Recently, I have had to import some data from a poorly designed schema. I had a CSV file where the rows were duplicated EXCEPT one column (Mixed
) was alternating between strings and floats.
With Cypher, I had a conditional so that if the string in Mixed
started with a digit, then do a MERGE on the row data with a separate property name aFloat
for a numeric value and using toFloat()
to convert the string to a numeric. If the string didn't start with a digit, then do a MERGE, but with a different property name for the string.
In another case, I had a CSV file, but one column was an Action. The actions were add
, remove
, and change
. So, when the action was add
, I created a new Node with the data from the rest of the row. When the action was remove
, I matched and then removed the match. When it was change
, I changed some of the properties of an existing node (after doing a match.)
As I was a newbie, I did it in three passes instead of doing a conditional.
The other thing I do, is make a dry run where I assemble the data and RETURN the data to make sure I got it right before actually running it.
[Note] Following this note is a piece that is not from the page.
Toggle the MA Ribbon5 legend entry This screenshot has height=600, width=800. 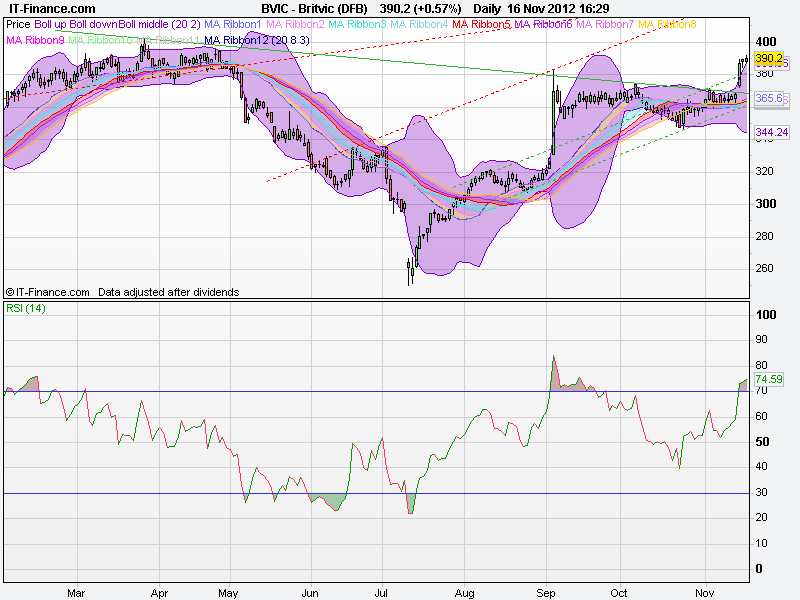(x=480, y=23)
So, I'd do this first:
LOAD CSV WITH HEADERS FROM "file:///data.csv" AS row FIELDTERMINATOR ','
WITH row.Action AS action, row.Category AS catName
WHERE action = 'Remove'
MATCH (c:Category {Name:catName})
// DETACH DELETE (c)
RETURN action, c.Name, c.otherProperty // return info about all the nodes to be deleted.
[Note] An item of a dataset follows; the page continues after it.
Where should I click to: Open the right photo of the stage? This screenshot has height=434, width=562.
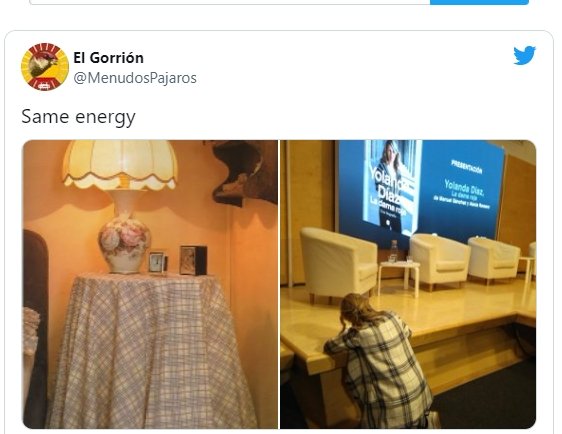(408, 284)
LOAD CSV WITH HEADERS FROM "file:///data.csv" AS row FIELDTERMINATOR ','
WITH row.Action AS action, row.Category AS catName
WHERE action = 'Remove'
MATCH (c:Category {Name:catName})
DETACH DELETE (c) // do the actual DELETE
// RETURN action, c.Name, c.otherProperty
If you're situation is really complicated, you could always use Python (or any other language that there is a driver for) to massage the data before calling executing the Cypher code you want.
I hope that helps.